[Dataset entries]
-.-.-
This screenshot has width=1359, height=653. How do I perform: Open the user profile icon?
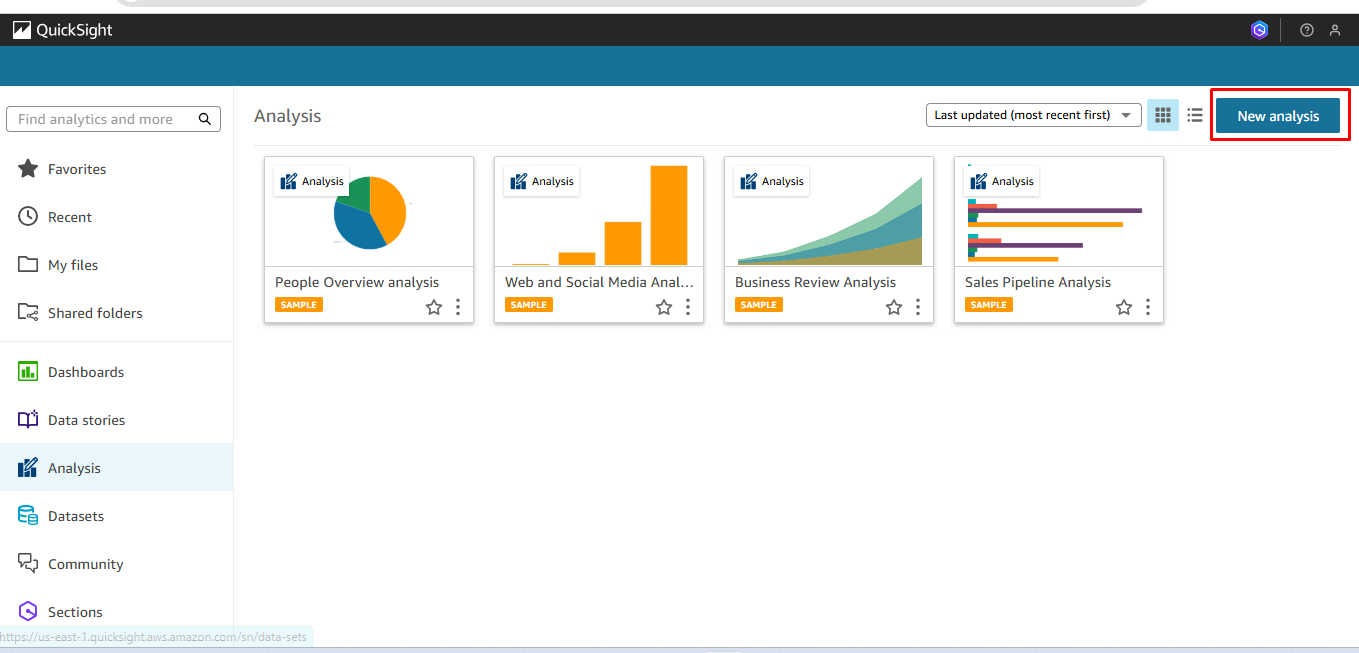click(1334, 30)
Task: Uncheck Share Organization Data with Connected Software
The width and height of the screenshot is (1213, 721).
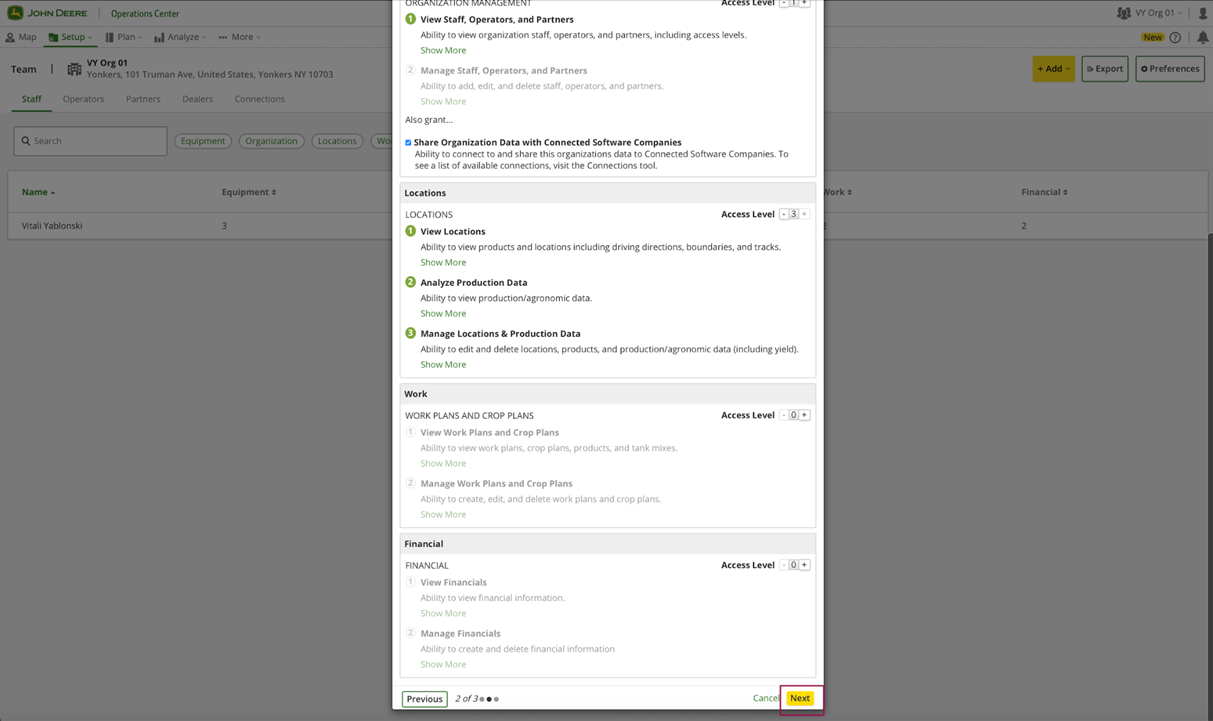Action: 408,143
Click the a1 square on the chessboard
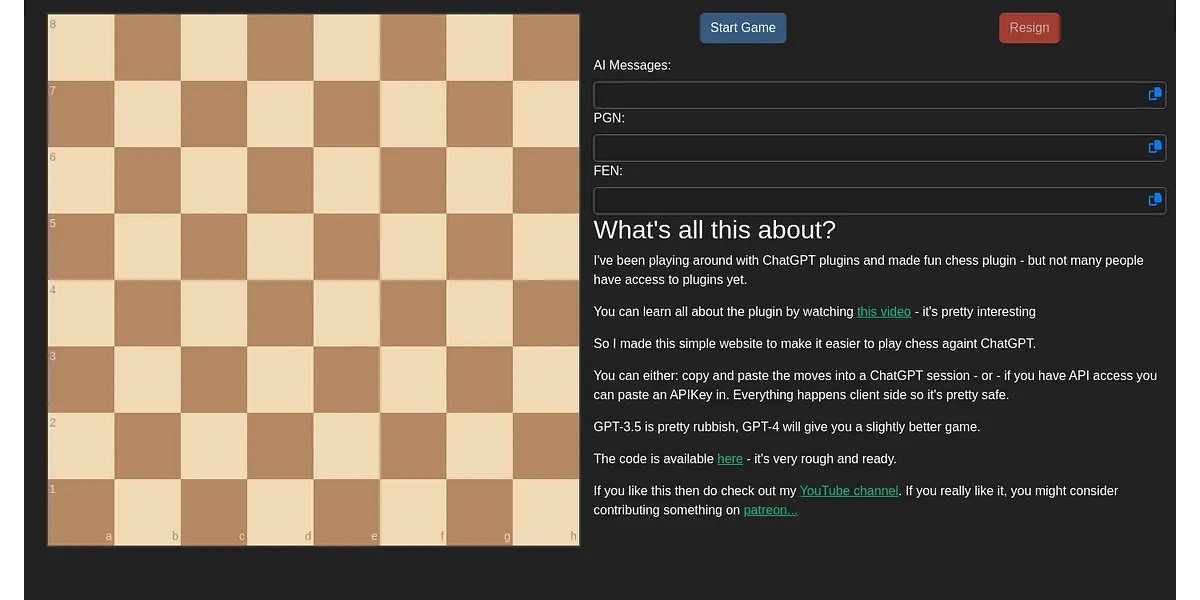Viewport: 1200px width, 600px height. click(x=81, y=512)

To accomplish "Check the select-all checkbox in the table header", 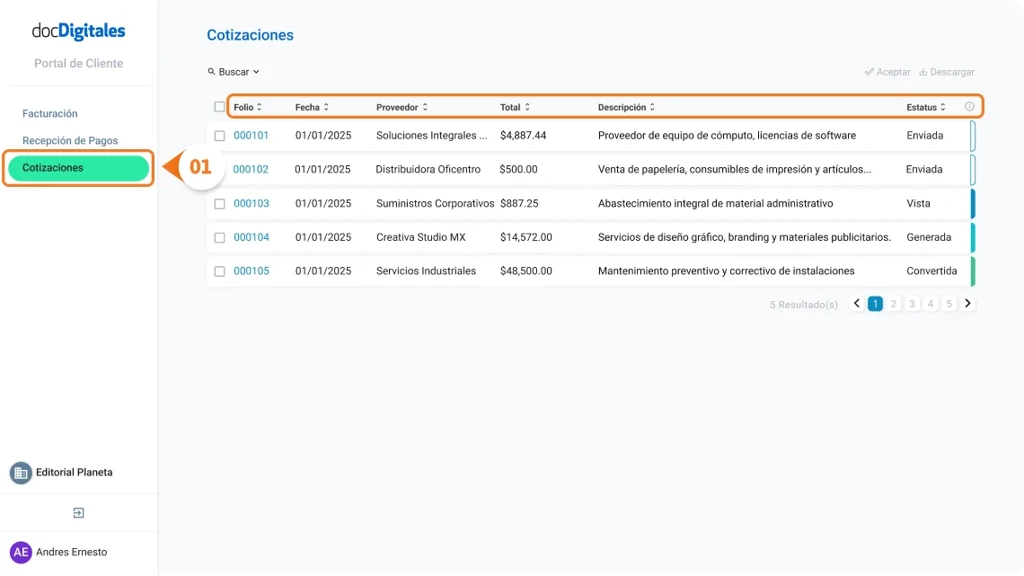I will click(x=220, y=106).
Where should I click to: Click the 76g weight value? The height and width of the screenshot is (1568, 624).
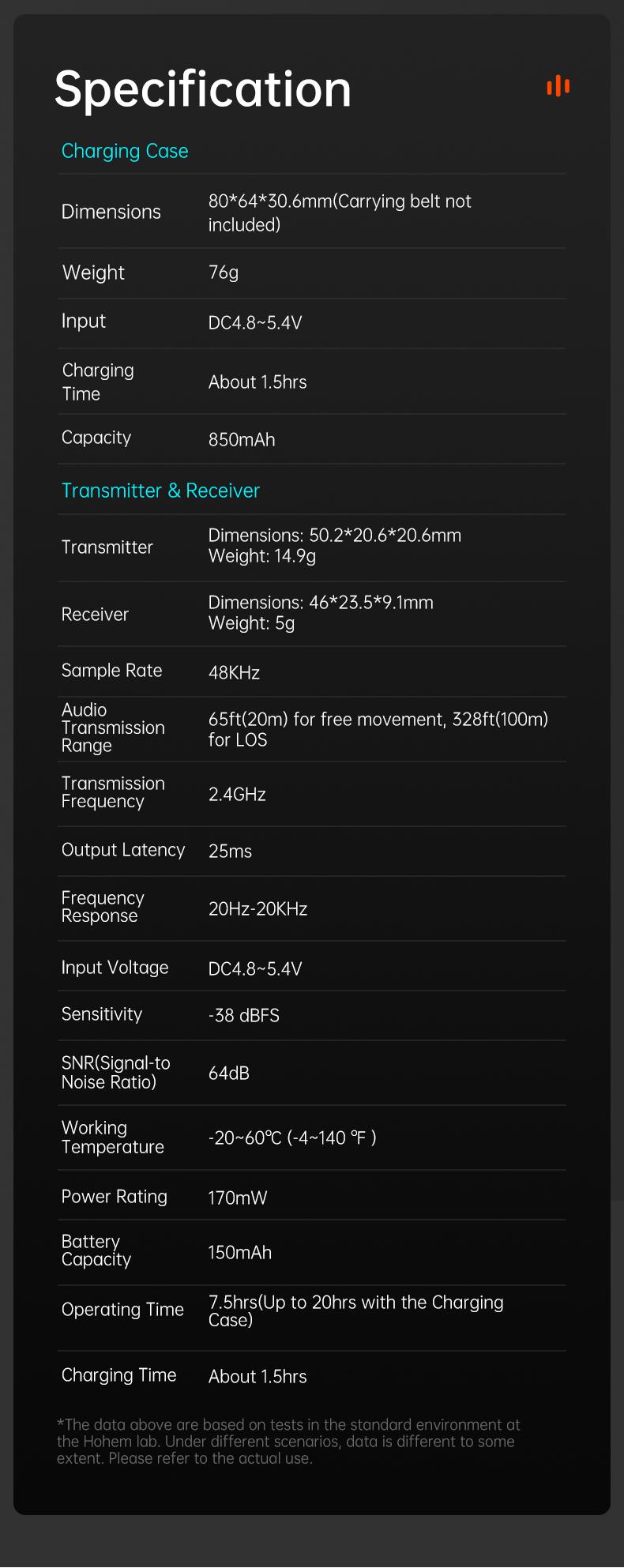tap(224, 273)
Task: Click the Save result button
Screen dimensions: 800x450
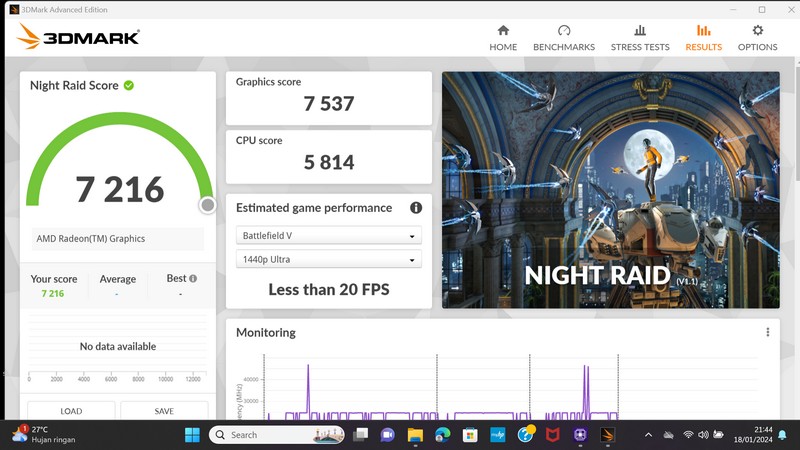Action: pyautogui.click(x=164, y=411)
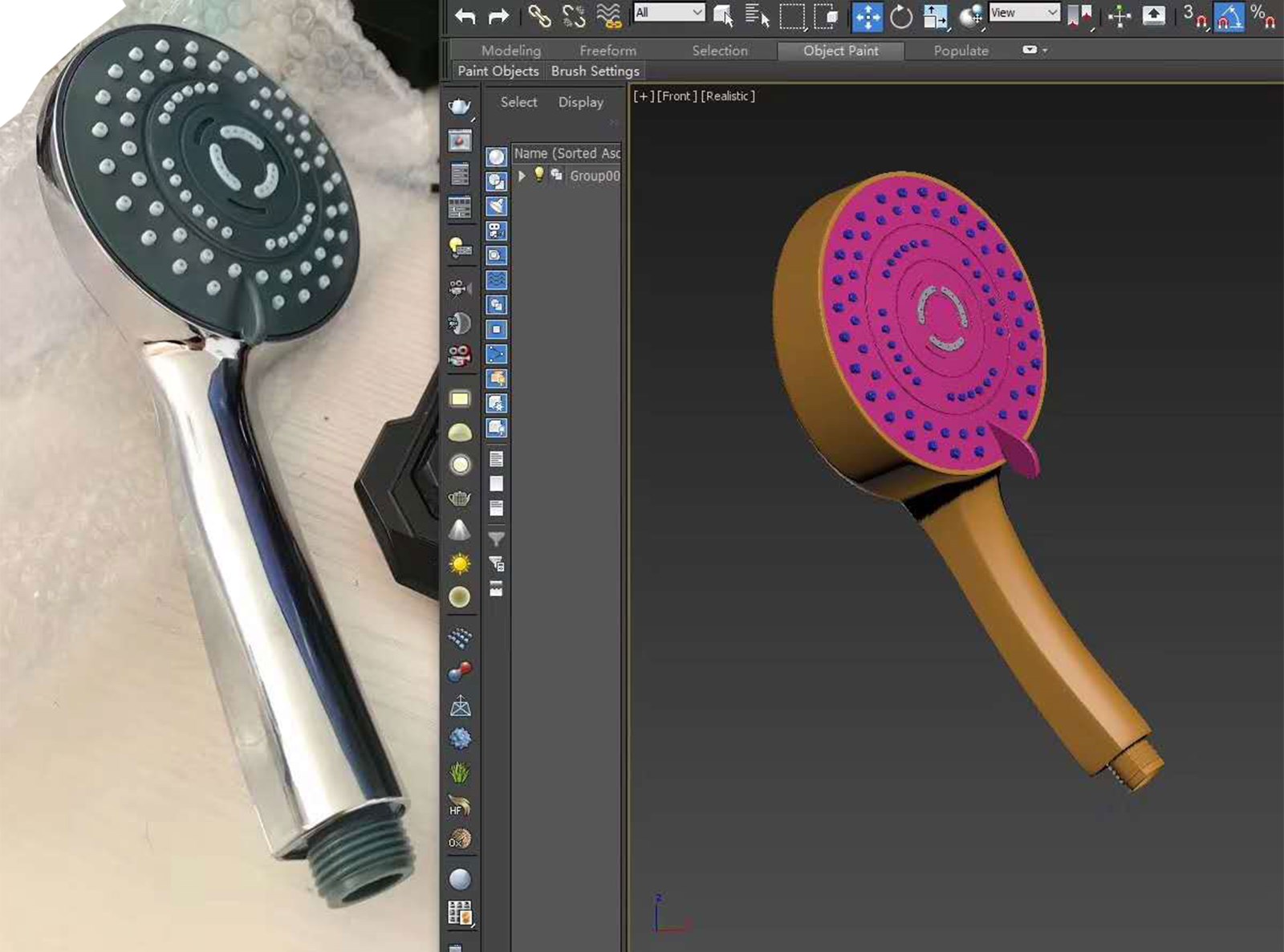Open the Brush Settings panel
Image resolution: width=1284 pixels, height=952 pixels.
click(x=595, y=71)
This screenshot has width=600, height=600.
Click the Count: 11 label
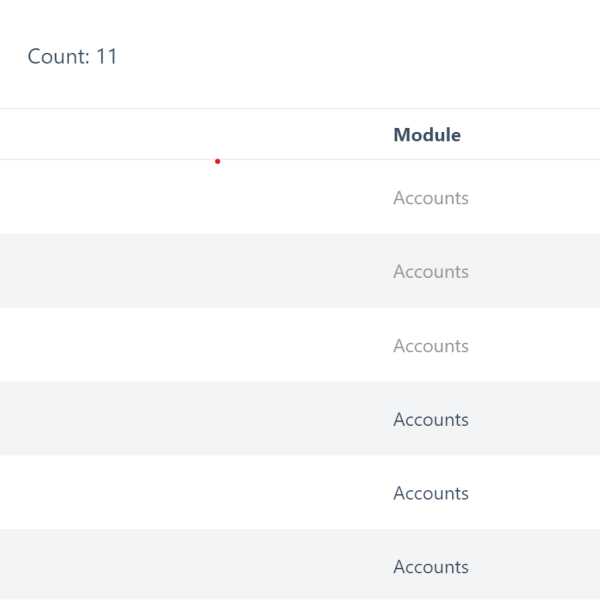coord(72,57)
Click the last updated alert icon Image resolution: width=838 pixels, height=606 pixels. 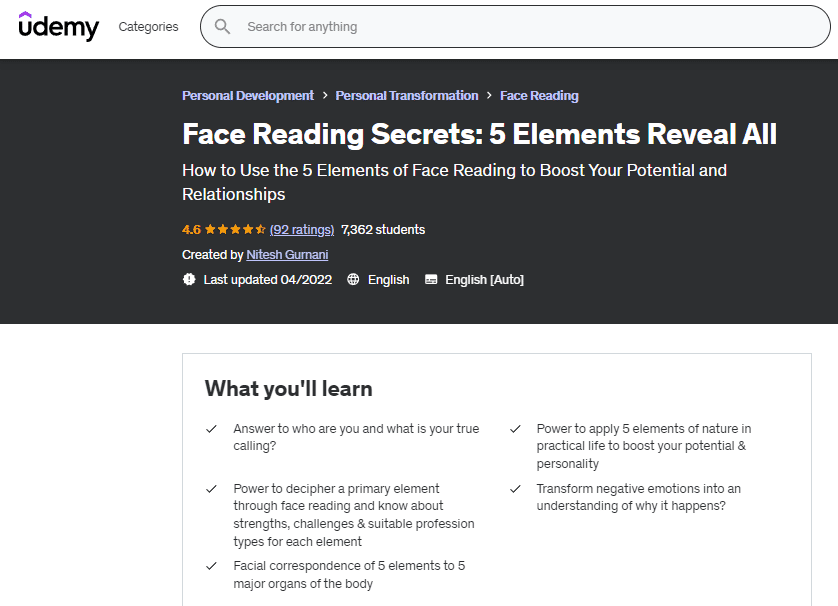click(x=189, y=280)
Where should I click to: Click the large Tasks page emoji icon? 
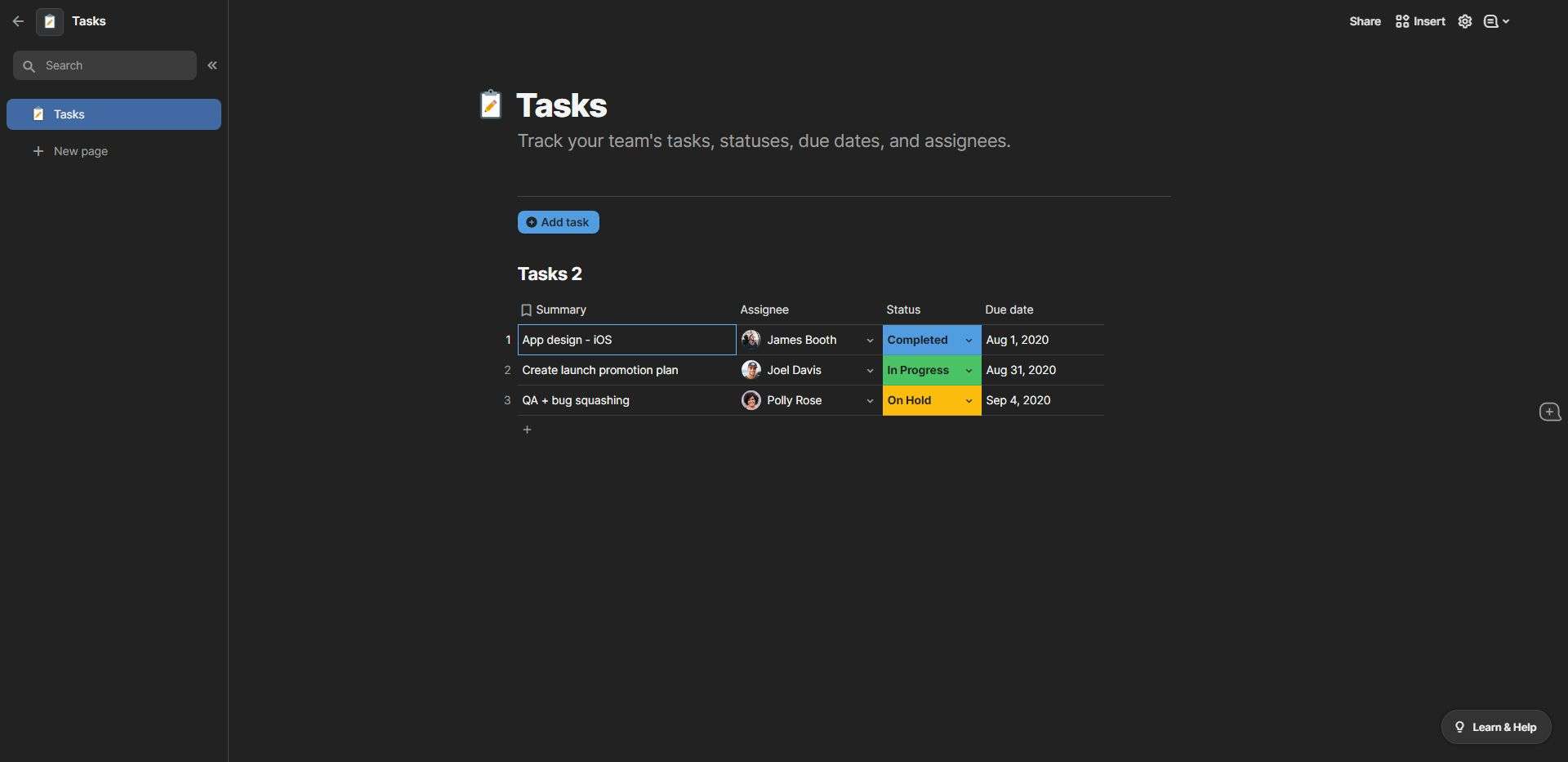tap(490, 105)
-.-.-
Take the line that contains "Where should I click to: Click the large" and every line after it to the end of the records above; quote them exactly, leaving out the pictures.

Where should I click to: Click the large Tasks page emoji icon? 
tap(490, 105)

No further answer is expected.